Sorry Ray, I'm not very clear sometimes.
I know the paper was preflashed. I know it received too much exposure, I don't know how much.
I am able to calculate the preflash by using an RH Anlyser Pro. I run test strips for each paper and dev combo and generally do one just below what I can see wet so that when it dries I have a preflash test strip at 1/12 stop intervals. I generally use the exposure compensation setting that corresponds to the first strip with no visible fog when dry. That gives me a factor that can be apllied to any head height or focus setting.
As an example I can measure the white light with my Analyser Pro and then reduce the exposure time by 14 steps (1 and 1/6 stops) with MGWTFB to get my pre-exposure time.
My problem is I'm used to using Galerie not MG and I forgot to put the below lens filter in after measuring the white light, this is something particular to using an Analyser. What it means is that my calibration of all my exposure metering is set up to measure white light but print with filter. I didn't use the No.1 filter that a I should have and so I gave too much exposure to the paper, but I don't know how much.

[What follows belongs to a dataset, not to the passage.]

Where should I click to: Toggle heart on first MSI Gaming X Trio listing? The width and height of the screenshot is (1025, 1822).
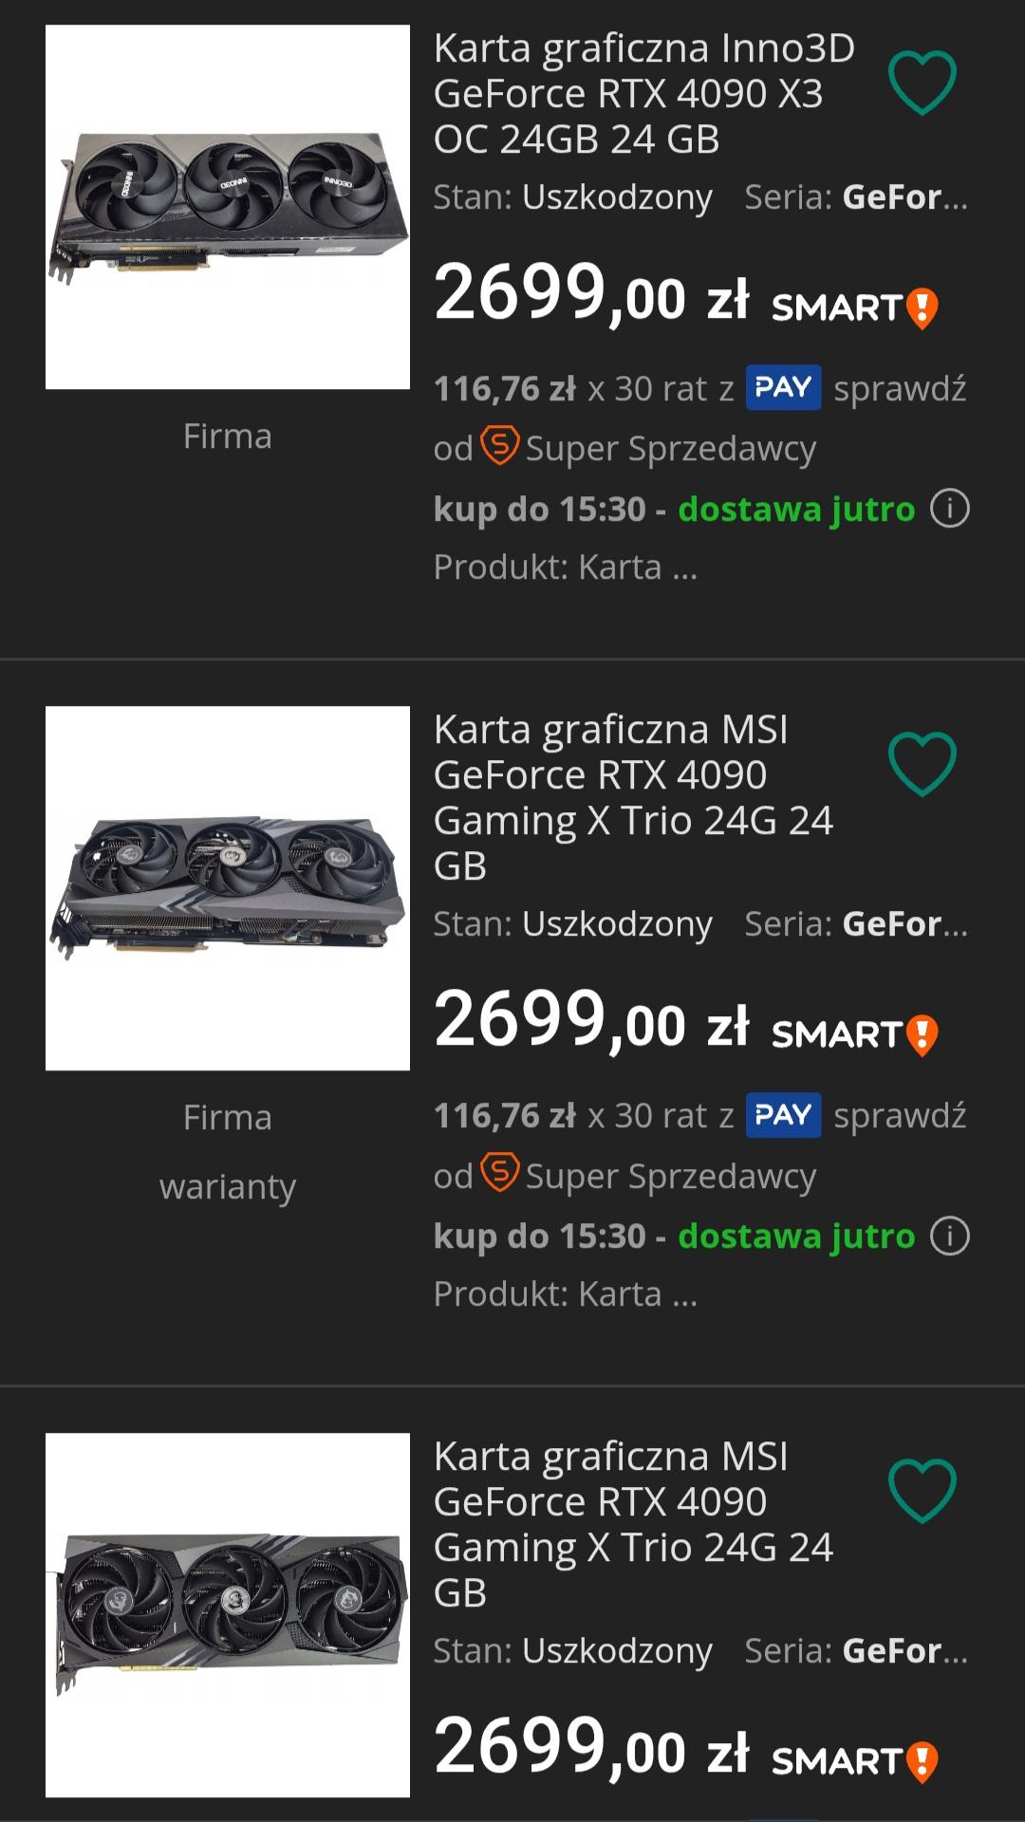tap(922, 764)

When printing on the preflashed paper I am able to reduce my main exposure time by about 1 stop (compared to non-preflashed paper) while retaining more detail in the highlights, leaving just small areas of paperbase white. Of course, reducing the main exposure by 1 stop helps immensely in keeping shadows open, remember these are night time scenes. Contrast can then be judged based on what's balck and what isn't, whether those things should or shouldn't be black etc.
Without using a preflash I would have to lower contrast, either through filtration or development control, if I wanted the same level of detail around my highlights and the same black areas. The shadows would then become more murky because they are being printed at a lower grade and receiving about a stop more exposure. The difference is stark.
I know some people use split grade printing to get around this sort of problem but this hasn't been an option for me until very recently because I've preferred Galerie (the only reason I'm investigating MGWT is that Kennedy's won't import Galerie). Of course that requires dodging and buring so the effect is area specific.
In brief highlights determine exposure time, deep shadows determine contrast and I determine them in that order.
I'm not sure what you're really asking but suspect you don't like flashers?
Have a look at my APUG gallery, the night time scenes involve lots of contrast that I don't really want to mush-up by reducing film development time. Preflashing lets me get subtle detail around the light sources themselves, keeps the light sources paperbase white and opens up the shadows considerably. It's a win all round.
As I said, daytime shots don't require it to the same extent because there isn't the same degree of contrast and you're not dealing with failure of the reciprocity law (which tends to increase contrast at long times) and the shadows are lit by open sky.